0
votes

I have a collection that represents a data stream and testing StreamingFileSink to write the stream to S3. Program running successfully, but there is no data in the given S3 path.

    public class S3Sink {

    public static void main(String args[]) throws Exception {
        StreamExecutionEnvironment see = StreamExecutionEnvironment.getExecutionEnvironment();
        see.enableCheckpointing(100);

        List<String> input = new ArrayList<>();
        input.add("test");

        DataStream<String> inputStream = see.fromCollection(input);

        RollingPolicy<Object, String> rollingPolicy = new CustomRollingPolicy();

        StreamingFileSink s3Sink = StreamingFileSink.
                forRowFormat(new Path("<S3 Path>"),
                new SimpleStringEncoder<>("UTF-8"))
                .withRollingPolicy(rollingPolicy)
                .build();


        inputStream.addSink(s3Sink);

        see.execute();
    }
}

Checkpointing enabled as well. Any thoughts on why Sink is not working as expected ?

UPDATE: Based on David's answer, created custom source which generates random string continuously and I am expecting Checkpointing to trigger after configured interval to write the data to S3.

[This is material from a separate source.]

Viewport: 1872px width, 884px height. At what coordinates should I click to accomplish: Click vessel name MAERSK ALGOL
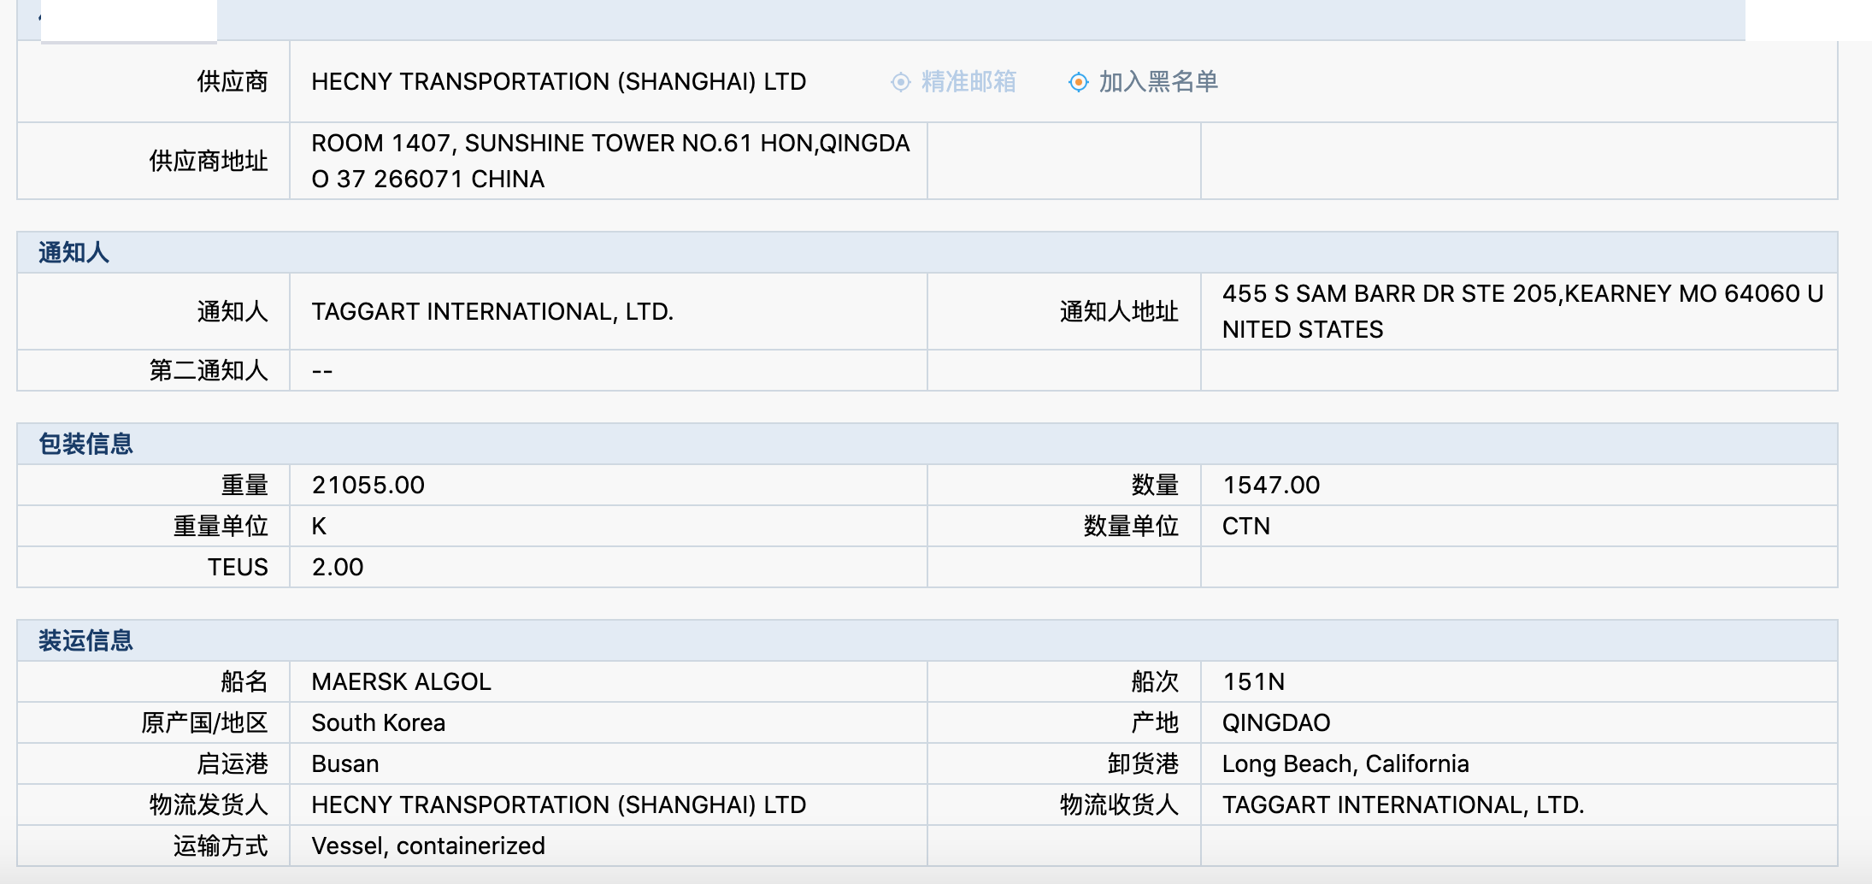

public class S3SinkCustom {

    public static void main(String args[]) throws Exception {
        StreamExecutionEnvironment see = StreamExecutionEnvironment.getExecutionEnvironment();
        see.enableCheckpointing(1000);

        DataStream<String> inputStream = see.addSource(new CustomSource());

        RollingPolicy<Object, String> rollingPolicy = new CustomRollingPolicy();

        StreamingFileSink s3Sink = StreamingFileSink.
                forRowFormat(new Path("s3://mybucket/data/"),
                new SimpleStringEncoder<>("UTF-8"))
                .build();


        //inputStream.print();

        inputStream.addSink(s3Sink);

        see.execute();
    }

    static class CustomSource extends RichSourceFunction<String> {

        private volatile boolean running = false;

        final String[] strings = {"ABC", "XYZ", "DEF"};

        @Override
        public void open(Configuration parameters){
            running = true;
        }

        @Override
        public void run(SourceContext sourceContext) throws Exception {
            while (running) {
                Random random = new Random();
                int index = random.nextInt(strings.length);
                sourceContext.collect(strings[index]);
                Thread.sleep(1000);
            }
        }

        @Override
        public void cancel() {
            running = false;
        }
    }

}

Still, There is no data in s3 and Flink Process is not even validating given S3 bucket is valid or not, but the process running without any issues.

Update:

Below is the custom rolling policy details:

public class CustomRollingPolicy implements RollingPolicy<Object, String> {

    @Override
    public boolean shouldRollOnCheckpoint(PartFileInfo partFileInfo) throws IOException {
        return partFileInfo.getSize() > 1;
    }

    @Override
    public boolean shouldRollOnEvent(PartFileInfo partFileInfo, Object o) throws IOException {
        return true;
    }

    @Override
    public boolean shouldRollOnProcessingTime(PartFileInfo partFileInfo, long l) throws IOException {
        return true;
    }
}
2
What does the custom rolling policy look like?David Anderson
I tried without custom rolling policy as well, still same behavior. Updated answer with custom rolling policy details.Ramana
Which S3 library are you using? The StreamingFileSink only works with the Hadoop-based S3 filesystem library (and not with the one from Presto).David Anderson
Have you checked if checkpoints are completing? You can see this in the web ui.David Anderson
<dependency> <groupId>org.apache.flink</groupId> <artifactId>flink-s3-fs-hadoop</artifactId> <version>1.8.1</version> </dependency>Ramana

2 Answers

0
votes

I believe the issue is that the job you've written isn't going to run long enough to actually checkpoint, so the output isn't going to be finalized.

Another potential issue is that the StreamingFileSink only works with the Hadoop-based S3 filesystem (and not the one from Presto).

0
votes

Above issue is resolved after setting up flink-conf.yaml with required s3a properties like fs.s3a.access.key,fs.s3a.secret.key.

We need to let Flink know about the config location as well.

FileSystem.initialize(GlobalConfiguration.loadConfiguration(""));

With these changes, I was able to run S3 sink from local and messages persisted to S3 without any issues.